The steady increase continues towards the early Byzantine period (∼4th–9th c. AD). Men were on average 170.6 cm and females 160.4 cm. The overall range in males is 35.0 cm and in females 30.0 cm. Sexual dimorphism reached similar values to modern times. The solidification of urban centers and improvements in agriculture and diet led to the gradual amelioration of growth patterns.

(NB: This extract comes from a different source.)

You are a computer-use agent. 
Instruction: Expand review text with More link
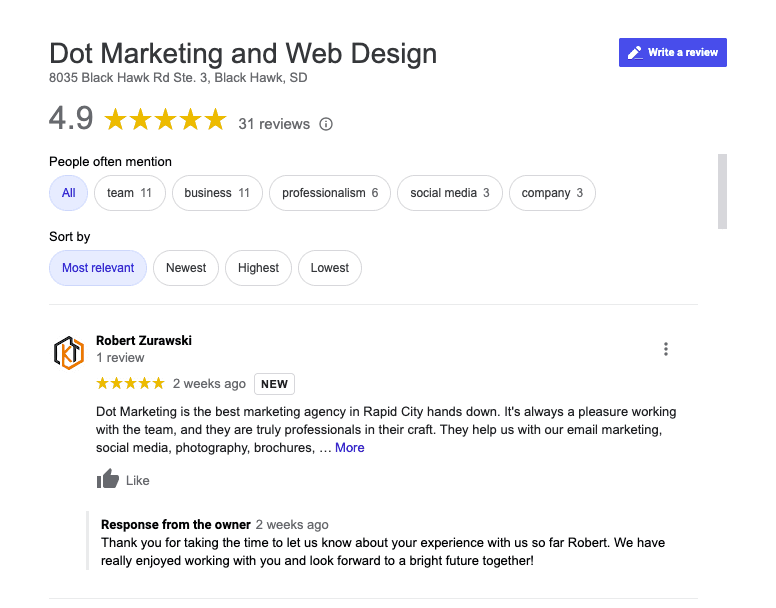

Finally, according to recent data (World Population Review, twenty-first century), the average male height in modern Greeks (during the last decade) is 179.3 cm and female 165.8 cm. By that, Greeks exhibit an approximately 10.0 cm (males) and 6.0 cm (females) increase from the early Byzantine period onwards. Similar patterns have been observed in other European populations, linked to urbanization, industrialization, and changes in dietary patterns (Ruff 2018, pp. 76–82). However, studies from modern Greece have found a temporal stature loss in men and women (mean: 164.3 cm and 155.0 cm, respectively) during the difficult sociopolitical changes that took place during 1912–1950 (world war I and II, famine, etc.) (Bertsatos and Chovalopoulou 2017; Eliakis et al. 1966; Manolis et al. 1995; Papadimitriou et al. 2008).

There is no easy way to define stature’s plateau and thus to quantify the influence (positive or negative) of living standards to growth. We cannot exclude other parameters, such as genes and migration, that provoke fluctuations in stature trends. But we have two important findings: (a) in both ancient and modern populations, when environmental and social conditions improve, stature is gradually restored; (b) males are always more susceptible (in stature) to outer conditions, whereas females tend to retain a more stable course in stature fluctuations. Finally, we observe that previous studies estimated stature in ancient Greece by the application of the Trotter and Gleser White (1952) equation (Angel 1945, 1971, pp. 128–151; Koukli et al. 2021, Table 9). Comparing our results to these reports, we see that stature was usually underestimated (for approximately 1.0–4.0 cm depending on the period). Therefore, we suggest the use of the newly generated population-specific methods for estimating stature in this important region of the ancient world.